Funny how much can be missed in reading the Bible.
I bet when you know your numbered days have become numbered hours or minutes, you get very focused. If you keep your wits and don't go Butterfly McQueen panicky, you would probably do and say only the most important things. The night Jesus is betrayed, the Crucifixion clock starts ticking and He prays - significant right there - and His focus is not on Himself so much but on current friends and friends to come.
He prays that His friends will display a remarkable, almost otherworldly, degree of unity and closeness. Since He can't think of any relationship closer, His personal example takes us inside the mystery of His nature: "That they may be one Father, even as You and I are one." Unravelling the depths of that relationship could break your brain. Probably best to accept it as a, for now, unexplained mystery. They are very close.

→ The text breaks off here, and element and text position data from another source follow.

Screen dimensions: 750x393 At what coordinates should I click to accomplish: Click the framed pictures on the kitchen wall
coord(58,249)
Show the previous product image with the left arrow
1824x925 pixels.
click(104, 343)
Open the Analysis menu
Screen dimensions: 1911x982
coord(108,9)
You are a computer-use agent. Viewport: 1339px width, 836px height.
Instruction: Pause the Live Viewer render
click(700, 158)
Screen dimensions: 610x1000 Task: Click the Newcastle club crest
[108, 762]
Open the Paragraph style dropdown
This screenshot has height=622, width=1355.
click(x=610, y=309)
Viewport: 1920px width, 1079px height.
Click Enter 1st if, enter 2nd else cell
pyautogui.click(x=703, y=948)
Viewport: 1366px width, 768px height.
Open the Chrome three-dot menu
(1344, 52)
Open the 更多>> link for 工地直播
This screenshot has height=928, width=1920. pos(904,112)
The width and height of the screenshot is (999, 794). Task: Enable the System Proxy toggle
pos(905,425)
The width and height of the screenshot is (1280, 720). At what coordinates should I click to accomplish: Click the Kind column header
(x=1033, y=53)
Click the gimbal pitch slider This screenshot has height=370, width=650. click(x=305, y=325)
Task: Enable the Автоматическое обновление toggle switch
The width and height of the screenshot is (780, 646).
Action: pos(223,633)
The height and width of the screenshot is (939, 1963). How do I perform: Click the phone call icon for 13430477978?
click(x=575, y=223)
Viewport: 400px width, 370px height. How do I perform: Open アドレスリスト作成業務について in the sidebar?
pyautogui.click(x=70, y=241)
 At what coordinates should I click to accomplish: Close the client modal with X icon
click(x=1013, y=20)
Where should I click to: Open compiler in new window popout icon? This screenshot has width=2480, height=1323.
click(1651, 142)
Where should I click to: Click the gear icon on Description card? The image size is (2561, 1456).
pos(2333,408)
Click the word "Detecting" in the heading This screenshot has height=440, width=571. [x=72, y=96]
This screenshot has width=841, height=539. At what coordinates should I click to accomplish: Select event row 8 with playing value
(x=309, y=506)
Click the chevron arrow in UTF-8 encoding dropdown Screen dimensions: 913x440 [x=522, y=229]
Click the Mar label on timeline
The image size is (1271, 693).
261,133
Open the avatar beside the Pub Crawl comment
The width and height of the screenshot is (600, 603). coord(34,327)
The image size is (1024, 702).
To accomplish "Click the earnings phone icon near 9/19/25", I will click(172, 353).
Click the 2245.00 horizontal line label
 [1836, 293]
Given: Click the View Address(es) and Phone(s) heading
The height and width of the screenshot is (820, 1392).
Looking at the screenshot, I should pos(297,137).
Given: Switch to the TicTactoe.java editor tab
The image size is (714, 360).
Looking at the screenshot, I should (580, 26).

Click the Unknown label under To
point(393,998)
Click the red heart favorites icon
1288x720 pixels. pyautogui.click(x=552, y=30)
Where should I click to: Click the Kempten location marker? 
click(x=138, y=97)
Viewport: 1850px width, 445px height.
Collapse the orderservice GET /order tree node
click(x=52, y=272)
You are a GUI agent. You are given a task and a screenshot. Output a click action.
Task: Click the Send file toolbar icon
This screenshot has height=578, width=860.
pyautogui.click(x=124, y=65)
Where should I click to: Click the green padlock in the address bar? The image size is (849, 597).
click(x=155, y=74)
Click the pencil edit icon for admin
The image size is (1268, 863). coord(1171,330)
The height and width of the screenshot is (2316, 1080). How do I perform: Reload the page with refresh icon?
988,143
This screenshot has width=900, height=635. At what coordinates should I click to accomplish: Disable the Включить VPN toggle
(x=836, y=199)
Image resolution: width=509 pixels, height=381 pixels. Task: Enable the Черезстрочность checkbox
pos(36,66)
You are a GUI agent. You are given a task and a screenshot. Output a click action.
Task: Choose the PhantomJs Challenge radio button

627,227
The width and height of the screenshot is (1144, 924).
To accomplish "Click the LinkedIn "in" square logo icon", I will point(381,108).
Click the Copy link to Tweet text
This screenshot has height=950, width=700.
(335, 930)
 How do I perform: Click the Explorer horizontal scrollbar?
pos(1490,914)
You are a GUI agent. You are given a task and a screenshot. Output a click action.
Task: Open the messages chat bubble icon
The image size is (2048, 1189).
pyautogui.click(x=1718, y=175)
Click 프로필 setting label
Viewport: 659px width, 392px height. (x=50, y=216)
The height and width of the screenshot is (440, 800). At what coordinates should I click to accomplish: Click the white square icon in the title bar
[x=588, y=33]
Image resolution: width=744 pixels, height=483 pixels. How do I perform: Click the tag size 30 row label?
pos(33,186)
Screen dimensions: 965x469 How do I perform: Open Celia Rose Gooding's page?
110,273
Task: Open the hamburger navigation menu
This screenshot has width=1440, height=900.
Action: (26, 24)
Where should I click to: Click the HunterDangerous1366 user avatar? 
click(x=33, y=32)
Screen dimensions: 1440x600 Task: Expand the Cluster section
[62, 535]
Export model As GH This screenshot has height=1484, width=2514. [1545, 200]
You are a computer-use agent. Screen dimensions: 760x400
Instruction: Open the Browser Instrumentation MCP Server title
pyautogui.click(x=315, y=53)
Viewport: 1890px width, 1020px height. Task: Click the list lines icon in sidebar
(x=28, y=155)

Then He jabs hard, saying closeness like Theirs is essential between Christians if the world is ever to believe His words about Himself. "That the world may believe You have sent Me." Crazy, but He subordinates His success as a communicator to our treatment of one another. At present, it appears most of the world is pretty much unconvinced that Jesus is who He claimed to be and it further appears that the intransigence and pride of those who take the name of Christ are to blame. Maybe the petty prejudices Christians baptize as doctrinal and purity battles really aren't the most important things. Rough stuff.
Sandwiched between the peek into God's unity and love within Himself and the perennial failure of Christians to be Christlike, is a notion that should have been sandwiched between the previous two paragraphs: "That they may also be in Us." Jesus invites us into what someone has called the Grand Dance - a dazzling display of dexterity and adoration that exists only within the nature and life of God. We aren't in Kansas and we aren't talking religion anymore. We're invited into who God knows Himself to be. This is wild and unbelievable stuff.
It's not a trip to the altar, living a religious code, going to church, giving in the offering, finding a place of ministry or even pursuing spirituality in all it's varied forms. It's not about prayer, spiritual formation, reading Kierkegaard, Zen exercises or praying a sinner's prayer.
In fact, the cherished phrase that puts rugged American individualism proudly on display, "inviting Jesus into my heart", is shown by Jesus' wild ride invitation to be about as flawed and wrongheaded as anything can be. We don't invite Him, He invites us into the center of His life and nature.
He's calling you into the Mystery and invited you to the Dance. RSVP'd yet?
Note: If you care to read it for yourself, The Gospel According to John - chapter 17 is the place. Unless you're an Elizabethan scholar and are fine with being "hoisted on your own petard", find a modern translation. Don't take my word for anything. I could be all wet.